Diaphragm compressors move (and compress) gas using a set of three, flexible diaphragm membranes. Gas enters the compressor’s process head from an external tank or process on its down-stroke. On the up-stroke, the diaphragms flex, reducing the area inside the chamber, pushing the gas out of the compressor (and on to the process/application).
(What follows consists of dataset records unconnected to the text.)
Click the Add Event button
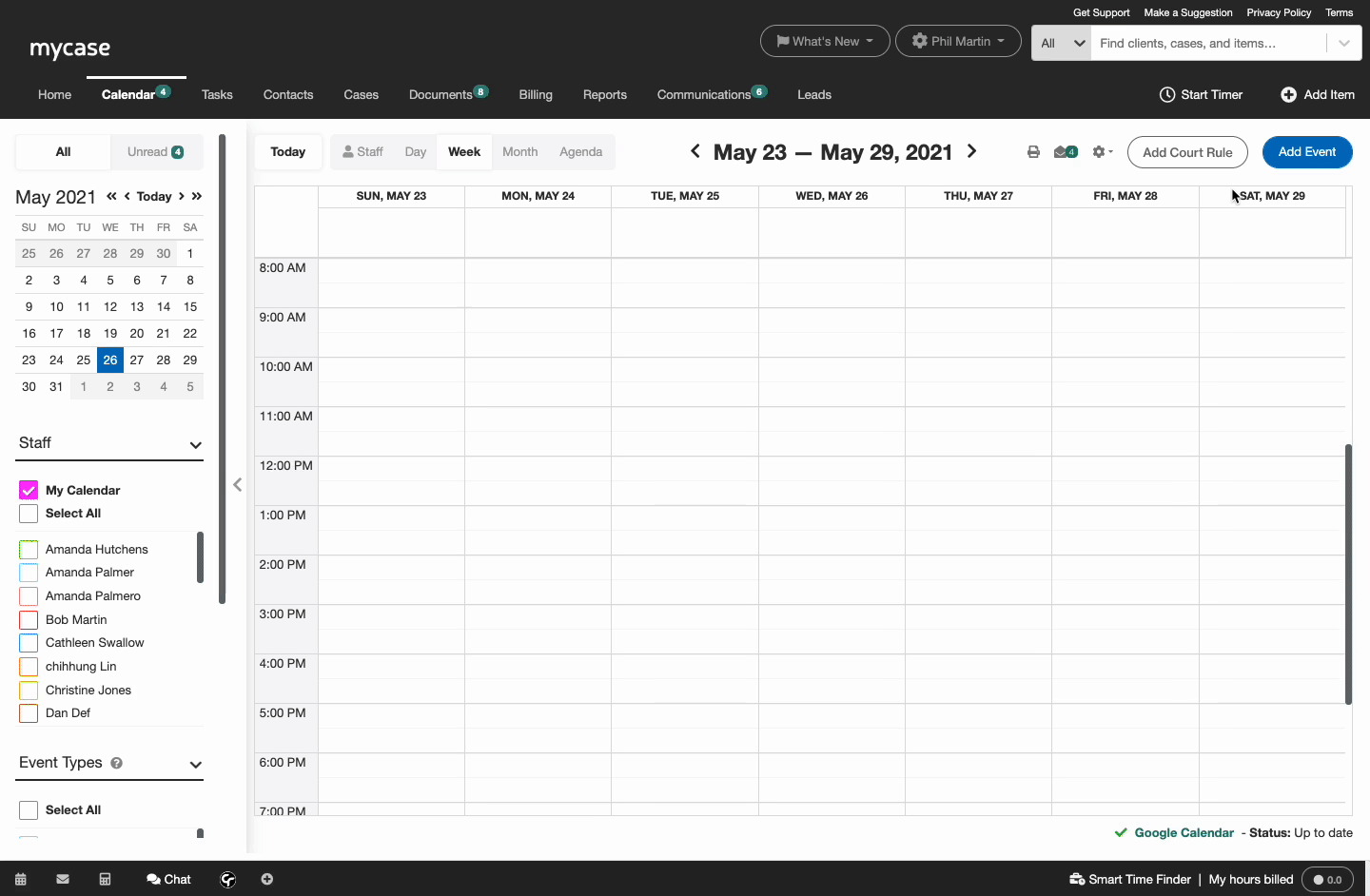The height and width of the screenshot is (896, 1370). click(x=1306, y=152)
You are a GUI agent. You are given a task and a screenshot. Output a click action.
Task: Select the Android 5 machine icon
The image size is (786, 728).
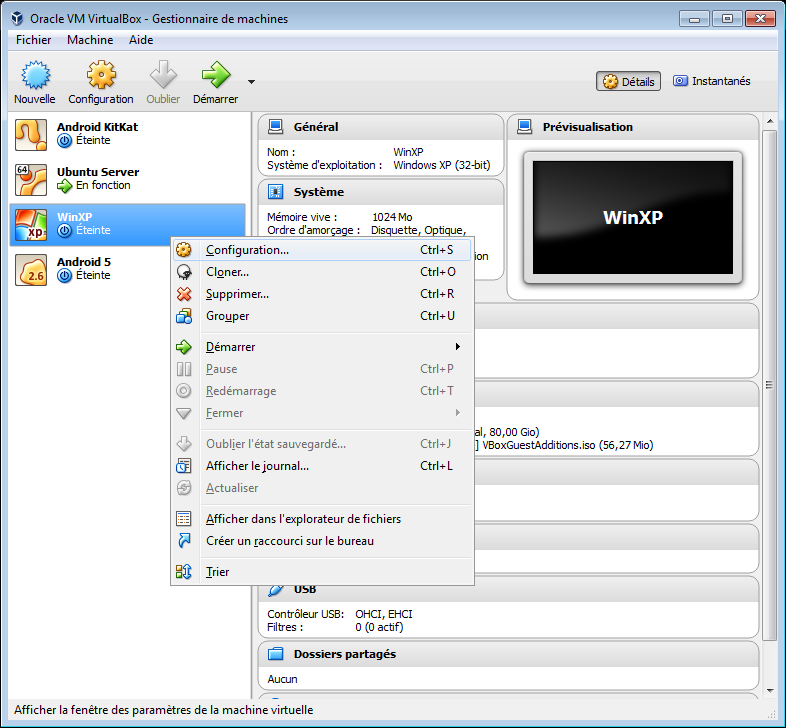(x=32, y=269)
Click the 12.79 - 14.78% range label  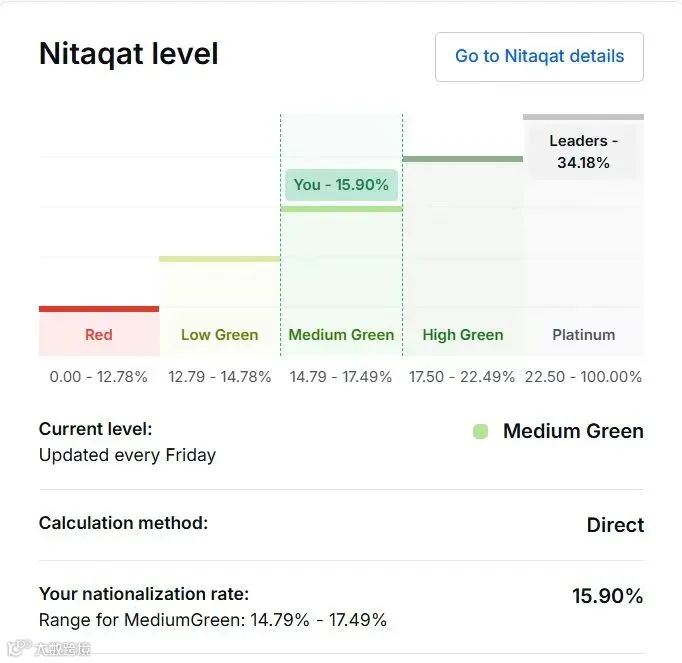pyautogui.click(x=220, y=377)
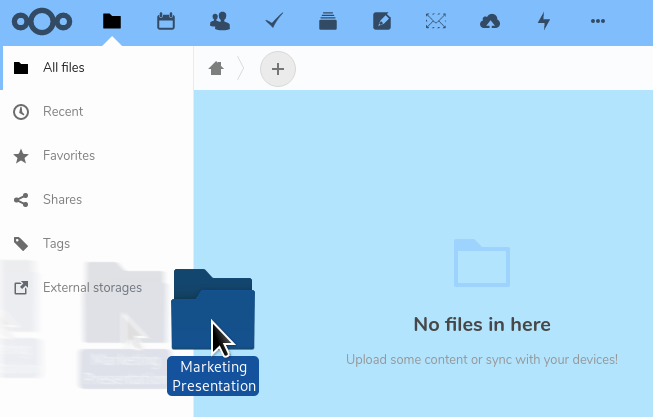Go to the home folder breadcrumb
The image size is (653, 417).
tap(216, 68)
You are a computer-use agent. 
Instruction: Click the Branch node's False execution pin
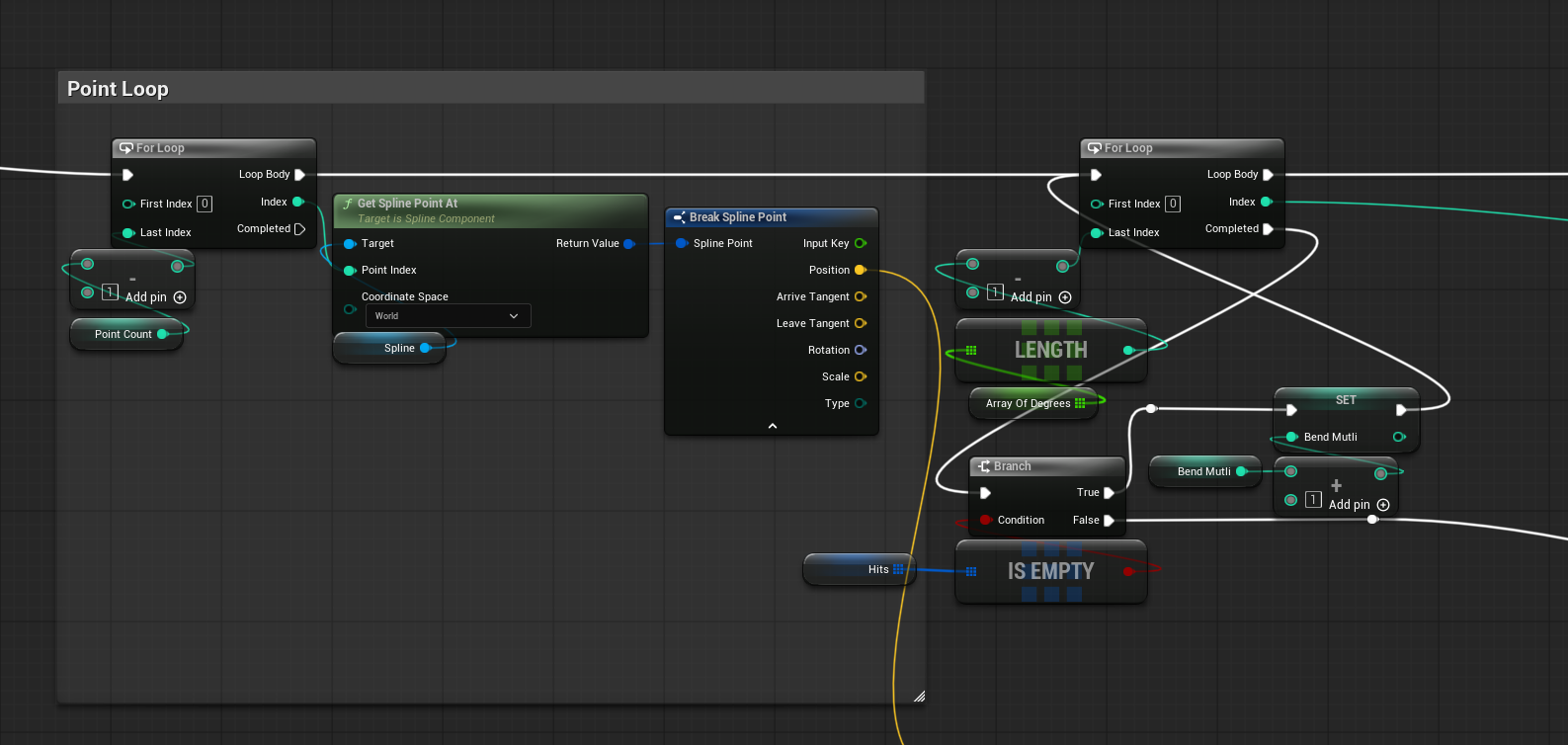[x=1109, y=520]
The oscillating movement of the diaphragms is driven by a reciprocating piston and crankshaft mechanism. Only the process diaphragm and the compressor’s process head come in contact with the gas. This is important because the diaphragms prevent hydraulic fluid (or oil from the compressor) from coming in contact with the process gas. This eliminates any potential contamination of the gas, which is critical with Hydrogen applications, because the purity of the gas has a direct impact on the process. For these reasons, diaphragm compressors are also preferred for pumping toxic or explosive gases. The diaphragm must be reliable enough to resist fatigue while also having adequate chemical properties for corrosion resistance.
Sundyne’s PPI Diaphragm Compressors combine two systems – a hydraulic system and a gas compression system. A series of metal diaphragms isolate components between the two systems.
The other components in the hydraulic system include:
- The gas compression system consists of three (3) flat metal diaphragms, which are clamped between two precisely contoured and concaved cavities, and the process gas inlet and outlet check valves.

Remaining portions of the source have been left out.